At this time the agitation began to assume a new form.  One of the most important of Irish industries is the cattle trade with England, the annual value of which exceeds L14,000,000.  In several parts of Ireland, notably in Meath and the central counties, the soil and climate are specially suited for cattle raising, and the land is generally held in large grazing farms.  It was decided by the Nationalists in the autumn of 1906 that this industry must be destroyed.  Bodies of men assembled night after night to break down the fences and gates of the farms and drive the cattle many miles away, in order that the farmers might be ruined and forced to leave the country; and then the derelict farms would be divided amongst the “landless men.”  L. Ginnell, M.P., explained the programme fully in a speech he made in October 1906:—­

“The ranches must be broken up, not only in Westmeath but throughout all Ireland ...  He advised them to stamp out the ranch demon themselves, and not leave an alien Parliament to do the duty ...  He advised them to leave the ranches unfenced, unused and unusable ... so that no man or demon would dare to stand another hour between the people and the land that should be theirs.”

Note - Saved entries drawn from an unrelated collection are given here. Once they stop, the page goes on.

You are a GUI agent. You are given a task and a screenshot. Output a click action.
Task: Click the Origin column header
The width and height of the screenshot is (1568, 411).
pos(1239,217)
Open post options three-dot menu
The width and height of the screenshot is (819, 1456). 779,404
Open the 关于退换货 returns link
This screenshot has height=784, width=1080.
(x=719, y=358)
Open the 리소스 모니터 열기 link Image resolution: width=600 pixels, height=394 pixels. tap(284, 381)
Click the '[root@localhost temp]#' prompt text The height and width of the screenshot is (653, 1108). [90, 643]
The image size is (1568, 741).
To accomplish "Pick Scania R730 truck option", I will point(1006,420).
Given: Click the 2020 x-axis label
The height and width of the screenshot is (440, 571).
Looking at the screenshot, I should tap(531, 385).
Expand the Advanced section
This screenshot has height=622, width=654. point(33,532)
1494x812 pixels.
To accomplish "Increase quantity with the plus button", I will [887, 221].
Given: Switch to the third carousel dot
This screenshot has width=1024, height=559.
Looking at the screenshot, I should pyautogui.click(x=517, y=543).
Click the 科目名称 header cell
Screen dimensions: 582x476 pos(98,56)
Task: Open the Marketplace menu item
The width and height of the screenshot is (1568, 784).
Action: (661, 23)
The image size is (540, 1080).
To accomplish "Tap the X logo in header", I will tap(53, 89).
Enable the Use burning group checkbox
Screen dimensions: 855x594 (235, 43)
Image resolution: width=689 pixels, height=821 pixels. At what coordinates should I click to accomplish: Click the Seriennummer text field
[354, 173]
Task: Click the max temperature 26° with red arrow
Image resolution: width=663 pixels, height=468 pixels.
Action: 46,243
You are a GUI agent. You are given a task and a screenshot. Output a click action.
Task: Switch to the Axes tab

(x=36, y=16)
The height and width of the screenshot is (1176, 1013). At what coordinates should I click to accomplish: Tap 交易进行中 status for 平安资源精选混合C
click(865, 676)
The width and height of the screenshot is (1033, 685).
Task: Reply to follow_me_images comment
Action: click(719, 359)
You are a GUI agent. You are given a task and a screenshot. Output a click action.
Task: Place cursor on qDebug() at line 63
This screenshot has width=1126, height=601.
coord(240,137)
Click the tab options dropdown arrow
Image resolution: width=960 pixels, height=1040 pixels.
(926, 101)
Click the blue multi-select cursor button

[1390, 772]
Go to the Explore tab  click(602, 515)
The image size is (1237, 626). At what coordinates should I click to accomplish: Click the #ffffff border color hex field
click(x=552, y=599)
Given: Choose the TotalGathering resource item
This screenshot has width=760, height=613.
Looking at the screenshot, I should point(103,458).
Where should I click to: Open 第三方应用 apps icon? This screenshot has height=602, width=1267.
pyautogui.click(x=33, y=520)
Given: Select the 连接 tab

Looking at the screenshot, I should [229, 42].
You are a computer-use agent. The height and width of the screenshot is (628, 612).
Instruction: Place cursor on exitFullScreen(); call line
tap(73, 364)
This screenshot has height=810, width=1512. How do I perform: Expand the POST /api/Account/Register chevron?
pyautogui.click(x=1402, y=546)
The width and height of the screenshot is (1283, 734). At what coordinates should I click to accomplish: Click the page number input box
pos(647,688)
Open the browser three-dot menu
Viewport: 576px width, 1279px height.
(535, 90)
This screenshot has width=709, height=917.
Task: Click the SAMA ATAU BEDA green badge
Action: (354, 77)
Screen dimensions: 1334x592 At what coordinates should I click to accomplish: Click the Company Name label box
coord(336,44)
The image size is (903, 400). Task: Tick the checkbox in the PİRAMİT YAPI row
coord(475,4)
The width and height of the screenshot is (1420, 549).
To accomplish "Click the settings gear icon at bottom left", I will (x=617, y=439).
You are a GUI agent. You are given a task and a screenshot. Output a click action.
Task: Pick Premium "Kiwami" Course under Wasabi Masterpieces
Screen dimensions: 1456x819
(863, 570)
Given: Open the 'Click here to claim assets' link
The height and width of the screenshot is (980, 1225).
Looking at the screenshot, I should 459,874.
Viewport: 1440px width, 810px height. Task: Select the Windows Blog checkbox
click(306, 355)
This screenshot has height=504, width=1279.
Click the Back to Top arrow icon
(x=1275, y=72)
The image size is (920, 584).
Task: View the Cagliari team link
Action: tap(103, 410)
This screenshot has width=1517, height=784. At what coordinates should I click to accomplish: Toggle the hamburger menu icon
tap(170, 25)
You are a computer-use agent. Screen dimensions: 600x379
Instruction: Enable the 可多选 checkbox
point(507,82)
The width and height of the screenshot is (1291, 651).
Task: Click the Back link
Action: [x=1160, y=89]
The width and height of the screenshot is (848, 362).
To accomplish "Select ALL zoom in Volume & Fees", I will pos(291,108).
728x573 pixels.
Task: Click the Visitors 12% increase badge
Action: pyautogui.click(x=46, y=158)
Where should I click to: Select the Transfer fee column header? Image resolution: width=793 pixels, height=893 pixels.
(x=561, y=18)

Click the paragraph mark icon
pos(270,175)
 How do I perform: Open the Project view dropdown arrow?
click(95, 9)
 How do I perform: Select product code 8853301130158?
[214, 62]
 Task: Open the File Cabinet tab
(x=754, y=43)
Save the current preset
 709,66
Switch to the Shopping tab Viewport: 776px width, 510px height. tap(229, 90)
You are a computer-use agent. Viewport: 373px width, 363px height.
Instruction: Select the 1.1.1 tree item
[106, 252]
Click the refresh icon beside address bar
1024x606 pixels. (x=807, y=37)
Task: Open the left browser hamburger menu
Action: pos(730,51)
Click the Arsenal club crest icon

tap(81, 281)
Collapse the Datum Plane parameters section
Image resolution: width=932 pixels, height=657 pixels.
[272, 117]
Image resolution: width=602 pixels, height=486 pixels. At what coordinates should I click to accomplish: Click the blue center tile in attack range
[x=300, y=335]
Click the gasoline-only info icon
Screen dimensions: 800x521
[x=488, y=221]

The agitation, commencing in Meath, was gradually extended, county by county, over a large part of Ireland where the Nationalists are supreme.  Other measures were resorted to, in order to carry out their object.  Arson, the burning of hayricks, firing into dwelling-houses, spiking meadows, the mutilation of horses and cows, the destruction of turf, the damaging of machinery, and various other forms of lawless violence began to increase and multiply.  At the Spring Assizes in 1907, the Chief Justice, when addressing the Grand Jury at Ennis, in commenting on the increasing need for placing law-abiding people under special police protection, said:—­

    “In a shire in England, if it was found necessary, either by
    special protection or protection by patrol, to protect from
    risk of outrage thirty persons, what would be thought?”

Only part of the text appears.